Philosophically/ontologically speaking, an the agent specification in my paper, specifically the learning world diagram and the descriptive text around it of how this diagram is a model of reality, gives the engineer an unambiguous prescription of how they might build experimental equipment that can measure the properties of the S in the learning world diagram by sampling reality. A version of this equipment must of course be built into the agent, to create the observations that drive machine learning of L, but another version can be used stand-alone to construct a test set.
A sampling action to construct a member of the test set would set up a desired state s and action a, and then observe the resulting s′. Mathematically speaking, this observation gives additional information about the numeric value of S(s′,s,a) and of all S(s′′,s,a) for all s′′≠s′.
I discuss in the section that, if we take an observational record o sampled from S, then two learned predictive functions L1 and L2 could be found which are both fully compatible with all observations in o. So to determine which one might be a more reasonable approximation of S, we can see how well they would each predict samples not yet in o.
In the case of section 10.2.4, the crucial experimental test showing that L− is an unreasonable approximation of S is one where we create a test set by setting up an st and an at where we know that at is an action that would definitely not be taken by the real compute core software running in the agent, when it it encounters state st. So we set up a test where we expect that at≠πl(st). L− will (likely) mis-predict the outcome of this test. In philosophical/ontological terms, you can read this test as one that (likely) falsifies the claim that L− is a correct theory of S.
As discussed in section 10.2.4, there are parallels between the above rejection test and the idea of random exploration, where random exploration causes the observational record o, the training set, to already contain observations where at≠πl(st) for any deterministic πl. So this will likely suppress the creation of an unwanted L− via machine learning.
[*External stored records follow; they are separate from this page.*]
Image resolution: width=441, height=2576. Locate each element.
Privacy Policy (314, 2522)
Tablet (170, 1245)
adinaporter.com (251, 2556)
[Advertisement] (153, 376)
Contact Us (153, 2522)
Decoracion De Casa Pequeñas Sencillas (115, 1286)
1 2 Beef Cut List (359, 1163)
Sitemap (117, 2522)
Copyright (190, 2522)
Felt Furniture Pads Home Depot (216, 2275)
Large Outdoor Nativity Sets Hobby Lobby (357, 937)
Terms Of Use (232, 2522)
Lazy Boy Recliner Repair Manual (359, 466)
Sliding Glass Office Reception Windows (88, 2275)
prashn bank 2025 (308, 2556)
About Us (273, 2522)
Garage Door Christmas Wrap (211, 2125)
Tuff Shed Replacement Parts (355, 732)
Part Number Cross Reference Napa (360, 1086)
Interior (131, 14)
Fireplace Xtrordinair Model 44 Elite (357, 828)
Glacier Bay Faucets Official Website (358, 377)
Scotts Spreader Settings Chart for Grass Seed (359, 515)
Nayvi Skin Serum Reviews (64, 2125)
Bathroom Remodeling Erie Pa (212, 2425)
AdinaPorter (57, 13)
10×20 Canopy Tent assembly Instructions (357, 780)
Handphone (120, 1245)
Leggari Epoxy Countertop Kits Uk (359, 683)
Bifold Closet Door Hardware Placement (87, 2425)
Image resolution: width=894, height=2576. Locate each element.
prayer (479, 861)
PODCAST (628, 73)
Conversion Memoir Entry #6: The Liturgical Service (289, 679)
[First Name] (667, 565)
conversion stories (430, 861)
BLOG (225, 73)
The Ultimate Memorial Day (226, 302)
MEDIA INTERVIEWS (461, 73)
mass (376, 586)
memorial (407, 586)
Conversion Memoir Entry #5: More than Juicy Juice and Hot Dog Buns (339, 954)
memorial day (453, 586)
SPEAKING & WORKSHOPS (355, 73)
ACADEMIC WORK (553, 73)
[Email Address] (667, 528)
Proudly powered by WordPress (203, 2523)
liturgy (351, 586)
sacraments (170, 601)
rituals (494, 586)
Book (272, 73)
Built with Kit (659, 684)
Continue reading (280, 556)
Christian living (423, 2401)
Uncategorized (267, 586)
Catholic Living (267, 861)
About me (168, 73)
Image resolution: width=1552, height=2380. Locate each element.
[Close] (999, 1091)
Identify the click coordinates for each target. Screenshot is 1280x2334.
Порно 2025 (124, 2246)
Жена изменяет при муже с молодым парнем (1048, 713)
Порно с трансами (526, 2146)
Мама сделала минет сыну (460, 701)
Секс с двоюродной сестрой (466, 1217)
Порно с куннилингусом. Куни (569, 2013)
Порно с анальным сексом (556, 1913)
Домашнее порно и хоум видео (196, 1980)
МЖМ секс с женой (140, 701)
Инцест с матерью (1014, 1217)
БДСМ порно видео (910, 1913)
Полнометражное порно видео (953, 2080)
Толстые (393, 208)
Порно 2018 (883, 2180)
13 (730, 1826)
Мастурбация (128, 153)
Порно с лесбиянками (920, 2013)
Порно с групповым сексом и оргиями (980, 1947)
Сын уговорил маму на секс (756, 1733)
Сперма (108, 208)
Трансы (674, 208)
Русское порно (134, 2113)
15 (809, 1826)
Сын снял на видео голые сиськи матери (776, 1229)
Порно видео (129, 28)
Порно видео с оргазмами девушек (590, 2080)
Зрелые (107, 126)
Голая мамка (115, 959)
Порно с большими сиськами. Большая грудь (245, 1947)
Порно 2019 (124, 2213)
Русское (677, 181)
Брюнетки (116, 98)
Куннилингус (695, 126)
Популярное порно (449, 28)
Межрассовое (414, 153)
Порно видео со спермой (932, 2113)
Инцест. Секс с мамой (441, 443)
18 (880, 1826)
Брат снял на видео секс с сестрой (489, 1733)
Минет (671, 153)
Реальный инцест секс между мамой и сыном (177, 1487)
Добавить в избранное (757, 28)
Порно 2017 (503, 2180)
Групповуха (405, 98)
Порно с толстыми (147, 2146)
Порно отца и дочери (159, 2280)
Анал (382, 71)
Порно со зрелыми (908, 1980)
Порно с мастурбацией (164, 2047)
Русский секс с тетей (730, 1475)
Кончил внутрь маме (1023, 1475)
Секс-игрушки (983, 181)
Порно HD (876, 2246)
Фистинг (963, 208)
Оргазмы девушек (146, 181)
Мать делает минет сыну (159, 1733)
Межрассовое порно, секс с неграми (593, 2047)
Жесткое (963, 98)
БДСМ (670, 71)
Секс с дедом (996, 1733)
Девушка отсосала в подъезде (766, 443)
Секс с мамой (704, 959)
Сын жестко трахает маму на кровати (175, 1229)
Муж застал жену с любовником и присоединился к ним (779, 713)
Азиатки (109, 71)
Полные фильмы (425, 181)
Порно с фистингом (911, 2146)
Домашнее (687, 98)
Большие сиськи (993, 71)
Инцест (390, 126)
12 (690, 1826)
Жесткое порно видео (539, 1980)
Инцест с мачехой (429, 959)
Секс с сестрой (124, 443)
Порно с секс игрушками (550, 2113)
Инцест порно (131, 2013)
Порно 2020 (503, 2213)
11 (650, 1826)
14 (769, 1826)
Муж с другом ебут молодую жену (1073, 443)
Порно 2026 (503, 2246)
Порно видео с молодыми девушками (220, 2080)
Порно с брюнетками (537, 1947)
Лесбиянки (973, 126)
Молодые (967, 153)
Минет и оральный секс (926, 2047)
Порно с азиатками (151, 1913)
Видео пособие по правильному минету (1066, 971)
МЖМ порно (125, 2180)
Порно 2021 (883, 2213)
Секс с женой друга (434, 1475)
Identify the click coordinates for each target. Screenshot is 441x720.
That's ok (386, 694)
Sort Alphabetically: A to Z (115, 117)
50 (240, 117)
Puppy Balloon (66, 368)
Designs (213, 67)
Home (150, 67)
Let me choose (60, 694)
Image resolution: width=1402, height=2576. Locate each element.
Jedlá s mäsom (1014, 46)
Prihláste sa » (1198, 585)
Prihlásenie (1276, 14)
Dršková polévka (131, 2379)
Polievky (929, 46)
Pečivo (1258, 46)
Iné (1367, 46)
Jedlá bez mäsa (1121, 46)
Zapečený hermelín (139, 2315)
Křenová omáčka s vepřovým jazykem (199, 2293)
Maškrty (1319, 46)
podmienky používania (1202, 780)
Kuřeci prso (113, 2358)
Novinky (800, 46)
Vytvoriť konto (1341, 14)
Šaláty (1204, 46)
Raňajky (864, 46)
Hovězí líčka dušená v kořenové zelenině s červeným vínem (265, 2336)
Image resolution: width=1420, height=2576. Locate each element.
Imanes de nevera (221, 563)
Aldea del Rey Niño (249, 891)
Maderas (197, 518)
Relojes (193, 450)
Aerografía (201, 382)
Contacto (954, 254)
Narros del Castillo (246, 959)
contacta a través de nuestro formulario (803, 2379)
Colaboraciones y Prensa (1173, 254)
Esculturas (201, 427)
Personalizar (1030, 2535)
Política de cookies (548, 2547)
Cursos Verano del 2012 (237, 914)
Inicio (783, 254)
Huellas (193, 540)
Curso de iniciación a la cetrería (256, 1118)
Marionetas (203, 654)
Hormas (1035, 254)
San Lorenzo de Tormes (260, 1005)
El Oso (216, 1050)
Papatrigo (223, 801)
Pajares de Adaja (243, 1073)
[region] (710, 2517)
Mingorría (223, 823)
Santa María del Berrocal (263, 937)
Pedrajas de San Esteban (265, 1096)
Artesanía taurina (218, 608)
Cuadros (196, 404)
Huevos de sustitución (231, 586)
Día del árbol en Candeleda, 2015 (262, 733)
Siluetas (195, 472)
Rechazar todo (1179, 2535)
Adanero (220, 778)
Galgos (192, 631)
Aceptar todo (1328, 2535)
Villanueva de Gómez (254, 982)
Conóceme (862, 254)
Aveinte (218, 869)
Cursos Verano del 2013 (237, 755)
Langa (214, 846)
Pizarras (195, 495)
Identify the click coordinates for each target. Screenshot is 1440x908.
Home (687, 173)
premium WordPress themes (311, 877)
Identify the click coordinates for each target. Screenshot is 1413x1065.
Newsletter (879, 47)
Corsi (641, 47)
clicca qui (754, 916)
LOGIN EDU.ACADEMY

Some background: the symbol grounding issue I discuss in 10.2.4 is very related to the five-and-ten problem you can find in MIRI’s work on embedded agency. In my experience, most people in AI, robotics, statistics, or cyber-physical systems have no problem seeing the solution to this five-and-ten problem, i.e. how to construct an agent that avoids it But somehow, and I do not know exactly why, MIRI-style(?) Rationalists keep treating it as a major open philosophical problem that is ignored by the mainstream AI/academic community. So you can read section 10.2.4 as my attempt to review and explain the standard solution to the five-and-ten problem, as used in statistics and engineering. The section was partly written with Rationalist readers in mind.
Philosophically speaking, the reasonableness criterion defined in my paper, and by supervised machine learning, has strong ties to Popper’s view of science and engineering, which emphasizes falsification via new experiments as the key method for deciding between competing theories about the nature of reality. I believe that MIRI-style rationality de-emphasizes the conceptual tools provided by Popper. Instead it emphasizes a version of Bayesianism that provides a much more limited vocabulary to reason about differences between the map and the territory.
I would be interested to know if the above explanation was helpful to you, and if so which parts.